With flooded cars, mud typically seeps into all sorts of areas and can be hard to get out. Look in the crevices of the seat belt tracks and tensioners and in the seams of the doors and trunk areas. Open the glove compartment and look for remnants of mud or silt there in the cracks and crannies and get a flashlight and check under the seats where it can be hard to get all the mud out that settled.

#3 Dodgy upholstery, carpet and fabric

Look for mud-colored stains on the carpet and upholstery and check to see if any of the carpet or fabric is loose since flooding can cause it to distort. Be on the lookout for carpet that has been replaced or any carpet or upholstery that is mismatched which can indicate some was replaced because of flood damage. In late model cars, check the headliner for replacement or sagging as a sign of water damage.

#4 Musty or damp smell

Even if the flood-damaged car for resale is cleaned up the car until it’s spotless, there may still be a lingering odor. The smell of sitting water can be hard to get out of a car since it soaks into the seats and foam padding in the upholstery and carpets. So literally sniff around the car. Smell the seats, carpet, trunk and other areas. A good car shouldn’t have a musty odor.

#5 Rust or corrosion in and under the car

There can be corrosion under the car in many places from water damage from a flood. Springs, shocks, brake lines and the fuel tank are all areas that can show corrosion from standing water. Check the gas and brake pedals around the pads for signs of rusts and look in the metal areas around the door when it’s opened to see if there is any rust. Also, check the trunk and hood latches for rust.

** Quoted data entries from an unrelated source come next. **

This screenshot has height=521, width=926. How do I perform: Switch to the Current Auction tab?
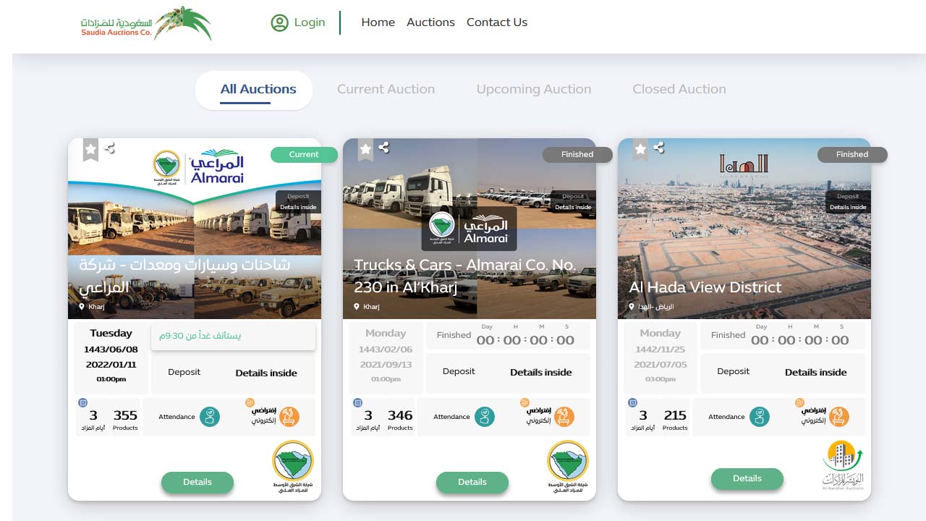point(386,89)
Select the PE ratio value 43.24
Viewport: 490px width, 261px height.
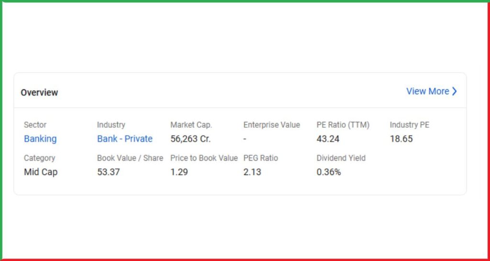[x=328, y=139]
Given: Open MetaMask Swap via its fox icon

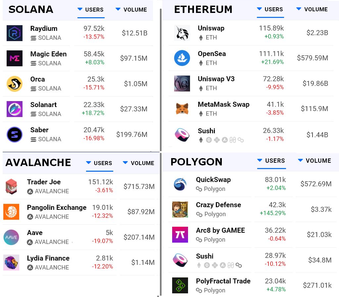Looking at the screenshot, I should pos(182,108).
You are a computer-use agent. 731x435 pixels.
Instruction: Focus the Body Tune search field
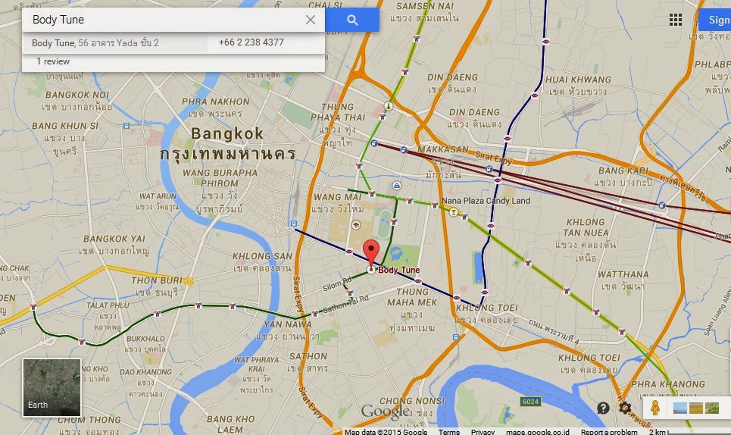pos(163,20)
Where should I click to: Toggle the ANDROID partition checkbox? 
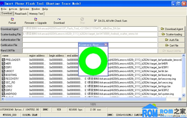(x=3, y=94)
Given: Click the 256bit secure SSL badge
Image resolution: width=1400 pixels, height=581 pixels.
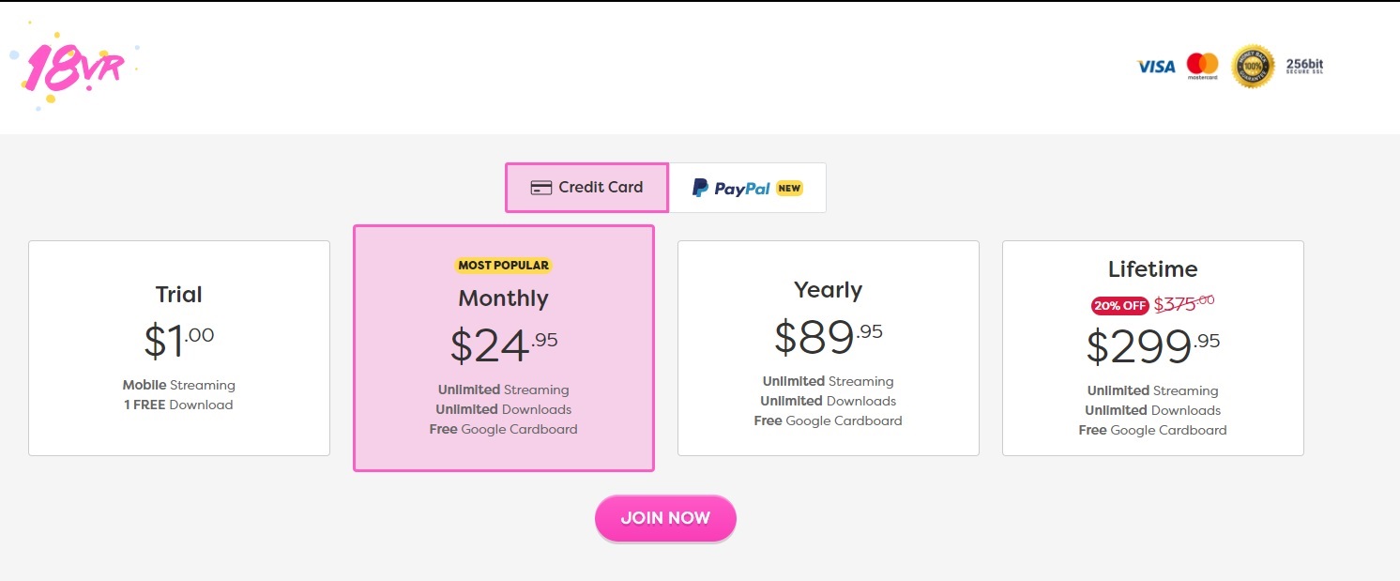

You don’t want to buy a vehicle that has been through a flood even if the price tag tempts you. The fuel system, airbags, brake, and other mechanical and safety features of the vehicle may be permanently compromised if the vehicle sat in storm water.

Sometimes the damage is observable to the consumer and sometimes it takes a skilled mechanic to spot a flood car that has been expertly cleaned up for sale. For your peace of mind, have any used car you’re considering buying checked out.

If you’re looking to buy a used Subaru of any make, model or year, bring it into the Subaru experts at Suburb Service for an inspection before you buy. We are the oldest independent Subaru Service Center in the Pacific Northwest. We know Subarus and are here to help you.

Bring any used car you’re considering to our Seattle or Marysville locations for an inspection to make sure you’re not buying a flood car or a lemon. Call us at (206) 364-8089 in Seattle or (360) 659-6208 in Marysville.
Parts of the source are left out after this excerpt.